DATA IN THIS EXERCISE section start

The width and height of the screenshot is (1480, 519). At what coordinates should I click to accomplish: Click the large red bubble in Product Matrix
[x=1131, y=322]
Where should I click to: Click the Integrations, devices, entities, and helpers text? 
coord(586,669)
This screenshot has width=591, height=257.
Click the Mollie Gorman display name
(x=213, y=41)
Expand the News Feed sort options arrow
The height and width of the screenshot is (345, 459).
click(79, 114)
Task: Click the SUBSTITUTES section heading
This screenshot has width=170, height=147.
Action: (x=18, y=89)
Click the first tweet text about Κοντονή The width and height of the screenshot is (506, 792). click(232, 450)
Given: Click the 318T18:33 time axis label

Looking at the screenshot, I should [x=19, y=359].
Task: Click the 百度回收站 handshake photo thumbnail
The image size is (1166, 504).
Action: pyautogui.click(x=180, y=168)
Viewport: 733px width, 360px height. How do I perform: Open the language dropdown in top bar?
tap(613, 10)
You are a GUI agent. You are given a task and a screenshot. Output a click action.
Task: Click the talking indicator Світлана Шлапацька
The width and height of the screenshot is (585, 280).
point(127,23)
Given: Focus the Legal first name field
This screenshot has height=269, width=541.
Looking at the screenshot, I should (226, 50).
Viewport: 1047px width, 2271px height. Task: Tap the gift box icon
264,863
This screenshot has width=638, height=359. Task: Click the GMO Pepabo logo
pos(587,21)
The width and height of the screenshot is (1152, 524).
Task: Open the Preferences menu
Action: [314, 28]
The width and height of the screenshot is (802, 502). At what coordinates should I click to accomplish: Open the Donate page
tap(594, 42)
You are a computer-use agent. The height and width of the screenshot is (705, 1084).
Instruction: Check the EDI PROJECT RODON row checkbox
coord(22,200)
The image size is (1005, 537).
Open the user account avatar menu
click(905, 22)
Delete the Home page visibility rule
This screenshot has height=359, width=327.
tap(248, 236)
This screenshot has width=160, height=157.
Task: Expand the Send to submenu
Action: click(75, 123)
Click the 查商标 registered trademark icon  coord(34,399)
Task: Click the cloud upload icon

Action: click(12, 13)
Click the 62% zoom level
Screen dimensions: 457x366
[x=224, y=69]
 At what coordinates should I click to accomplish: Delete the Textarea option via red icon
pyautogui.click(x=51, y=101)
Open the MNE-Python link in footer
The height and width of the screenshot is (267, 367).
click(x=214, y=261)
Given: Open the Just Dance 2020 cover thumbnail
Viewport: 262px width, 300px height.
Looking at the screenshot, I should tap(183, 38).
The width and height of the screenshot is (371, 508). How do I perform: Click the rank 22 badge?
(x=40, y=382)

DATA IN THIS EXERCISE section end

TASK DIRECTIONS —
Would you retype all of the data exactly as shown?

EXERCISE OUTPUT —
The width and height of the screenshot is (1480, 519). At what coordinates should I click to accomplish: Click the large red bubble in Product Matrix
[x=1131, y=322]
Where should I click to: Click the Integrations, devices, entities, and helpers text? 
coord(586,669)
This screenshot has width=591, height=257.
Click the Mollie Gorman display name
(x=213, y=41)
Expand the News Feed sort options arrow
The height and width of the screenshot is (345, 459).
click(79, 114)
Task: Click the SUBSTITUTES section heading
This screenshot has width=170, height=147.
Action: (x=18, y=89)
Click the first tweet text about Κοντονή The width and height of the screenshot is (506, 792). click(232, 450)
Given: Click the 318T18:33 time axis label

Looking at the screenshot, I should [x=19, y=359].
Task: Click the 百度回收站 handshake photo thumbnail
The image size is (1166, 504).
Action: pyautogui.click(x=180, y=168)
Viewport: 733px width, 360px height. How do I perform: Open the language dropdown in top bar?
tap(613, 10)
You are a GUI agent. You are given a task and a screenshot. Output a click action.
Task: Click the talking indicator Світлана Шлапацька
The width and height of the screenshot is (585, 280).
point(127,23)
Given: Focus the Legal first name field
This screenshot has height=269, width=541.
Looking at the screenshot, I should (226, 50).
Viewport: 1047px width, 2271px height. Task: Tap the gift box icon
264,863
This screenshot has width=638, height=359. Task: Click the GMO Pepabo logo
pos(587,21)
The width and height of the screenshot is (1152, 524).
Task: Open the Preferences menu
Action: [314, 28]
The width and height of the screenshot is (802, 502). At what coordinates should I click to accomplish: Open the Donate page
tap(594, 42)
You are a computer-use agent. The height and width of the screenshot is (705, 1084).
Instruction: Check the EDI PROJECT RODON row checkbox
coord(22,200)
The image size is (1005, 537).
Open the user account avatar menu
click(905, 22)
Delete the Home page visibility rule
This screenshot has height=359, width=327.
tap(248, 236)
This screenshot has width=160, height=157.
Task: Expand the Send to submenu
Action: click(75, 123)
Click the 查商标 registered trademark icon  coord(34,399)
Task: Click the cloud upload icon

Action: click(12, 13)
Click the 62% zoom level
Screen dimensions: 457x366
[x=224, y=69]
 At what coordinates should I click to accomplish: Delete the Textarea option via red icon
pyautogui.click(x=51, y=101)
Open the MNE-Python link in footer
The height and width of the screenshot is (267, 367).
click(x=214, y=261)
Given: Open the Just Dance 2020 cover thumbnail
Viewport: 262px width, 300px height.
Looking at the screenshot, I should tap(183, 38).
The width and height of the screenshot is (371, 508). How do I perform: Click the rank 22 badge?
(x=40, y=382)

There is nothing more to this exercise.